| WHAT IS BEING ASKED |
Please return each record exactly, leaving nothing out.

| INPUT |

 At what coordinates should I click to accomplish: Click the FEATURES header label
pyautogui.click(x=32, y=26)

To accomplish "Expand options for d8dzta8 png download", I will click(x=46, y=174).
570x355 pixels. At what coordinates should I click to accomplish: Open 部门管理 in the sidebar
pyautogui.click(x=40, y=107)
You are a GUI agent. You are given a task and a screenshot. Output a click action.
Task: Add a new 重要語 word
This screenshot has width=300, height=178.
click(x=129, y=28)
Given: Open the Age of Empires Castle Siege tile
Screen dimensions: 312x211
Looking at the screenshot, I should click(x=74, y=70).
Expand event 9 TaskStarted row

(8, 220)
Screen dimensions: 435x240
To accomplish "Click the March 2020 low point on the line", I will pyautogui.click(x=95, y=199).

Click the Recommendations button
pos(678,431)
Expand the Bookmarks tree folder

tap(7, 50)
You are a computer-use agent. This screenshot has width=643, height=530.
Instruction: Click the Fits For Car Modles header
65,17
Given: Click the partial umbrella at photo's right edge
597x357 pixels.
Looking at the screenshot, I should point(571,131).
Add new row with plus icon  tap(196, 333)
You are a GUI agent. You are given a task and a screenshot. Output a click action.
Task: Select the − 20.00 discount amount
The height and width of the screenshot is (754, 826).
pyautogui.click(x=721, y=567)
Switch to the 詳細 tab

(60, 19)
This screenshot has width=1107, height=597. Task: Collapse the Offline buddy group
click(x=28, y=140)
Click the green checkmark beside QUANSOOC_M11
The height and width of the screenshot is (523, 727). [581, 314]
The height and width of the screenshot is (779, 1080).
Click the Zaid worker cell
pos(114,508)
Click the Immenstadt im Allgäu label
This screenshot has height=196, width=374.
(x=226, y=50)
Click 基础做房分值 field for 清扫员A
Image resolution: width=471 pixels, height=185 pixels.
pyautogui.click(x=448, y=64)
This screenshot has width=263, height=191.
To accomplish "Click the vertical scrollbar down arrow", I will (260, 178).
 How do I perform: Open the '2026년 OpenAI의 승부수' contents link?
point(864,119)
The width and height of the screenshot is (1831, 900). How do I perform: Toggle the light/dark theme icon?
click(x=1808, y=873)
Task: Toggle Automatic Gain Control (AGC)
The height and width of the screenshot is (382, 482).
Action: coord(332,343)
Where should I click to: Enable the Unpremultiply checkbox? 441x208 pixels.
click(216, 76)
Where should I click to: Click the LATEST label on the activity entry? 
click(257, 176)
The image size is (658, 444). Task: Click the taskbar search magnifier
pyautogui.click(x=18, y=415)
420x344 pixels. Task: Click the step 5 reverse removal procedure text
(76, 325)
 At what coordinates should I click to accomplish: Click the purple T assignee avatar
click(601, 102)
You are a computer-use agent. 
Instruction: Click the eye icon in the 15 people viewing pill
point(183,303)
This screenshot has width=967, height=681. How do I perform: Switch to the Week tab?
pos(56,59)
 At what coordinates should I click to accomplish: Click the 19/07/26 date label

| RESPONSE BELOW |
 At what coordinates should I click to accomplish: Click the FEATURES header label
pyautogui.click(x=32, y=26)

To accomplish "Expand options for d8dzta8 png download", I will click(x=46, y=174).
570x355 pixels. At what coordinates should I click to accomplish: Open 部门管理 in the sidebar
pyautogui.click(x=40, y=107)
You are a GUI agent. You are given a task and a screenshot. Output a click action.
Task: Add a new 重要語 word
This screenshot has width=300, height=178.
click(x=129, y=28)
Given: Open the Age of Empires Castle Siege tile
Screen dimensions: 312x211
Looking at the screenshot, I should click(x=74, y=70).
Expand event 9 TaskStarted row

(8, 220)
Screen dimensions: 435x240
To accomplish "Click the March 2020 low point on the line", I will pyautogui.click(x=95, y=199).

Click the Recommendations button
pos(678,431)
Expand the Bookmarks tree folder

tap(7, 50)
You are a computer-use agent. This screenshot has width=643, height=530.
Instruction: Click the Fits For Car Modles header
65,17
Given: Click the partial umbrella at photo's right edge
597x357 pixels.
Looking at the screenshot, I should point(571,131).
Add new row with plus icon  tap(196, 333)
You are a GUI agent. You are given a task and a screenshot. Output a click action.
Task: Select the − 20.00 discount amount
The height and width of the screenshot is (754, 826).
pyautogui.click(x=721, y=567)
Switch to the 詳細 tab

(60, 19)
This screenshot has width=1107, height=597. Task: Collapse the Offline buddy group
click(x=28, y=140)
Click the green checkmark beside QUANSOOC_M11
The height and width of the screenshot is (523, 727). [581, 314]
The height and width of the screenshot is (779, 1080).
Click the Zaid worker cell
pos(114,508)
Click the Immenstadt im Allgäu label
This screenshot has height=196, width=374.
(x=226, y=50)
Click 基础做房分值 field for 清扫员A
Image resolution: width=471 pixels, height=185 pixels.
pyautogui.click(x=448, y=64)
This screenshot has width=263, height=191.
To accomplish "Click the vertical scrollbar down arrow", I will (260, 178).
 How do I perform: Open the '2026년 OpenAI의 승부수' contents link?
point(864,119)
The width and height of the screenshot is (1831, 900). How do I perform: Toggle the light/dark theme icon?
click(x=1808, y=873)
Task: Toggle Automatic Gain Control (AGC)
The height and width of the screenshot is (382, 482).
Action: coord(332,343)
Where should I click to: Enable the Unpremultiply checkbox? 441x208 pixels.
click(216, 76)
Where should I click to: Click the LATEST label on the activity entry? 
click(257, 176)
The image size is (658, 444). Task: Click the taskbar search magnifier
pyautogui.click(x=18, y=415)
420x344 pixels. Task: Click the step 5 reverse removal procedure text
(76, 325)
 At what coordinates should I click to accomplish: Click the purple T assignee avatar
click(601, 102)
You are a computer-use agent. 
Instruction: Click the eye icon in the 15 people viewing pill
point(183,303)
This screenshot has width=967, height=681. How do I perform: Switch to the Week tab?
pos(56,59)
 At what coordinates should I click to accomplish: Click the 19/07/26 date label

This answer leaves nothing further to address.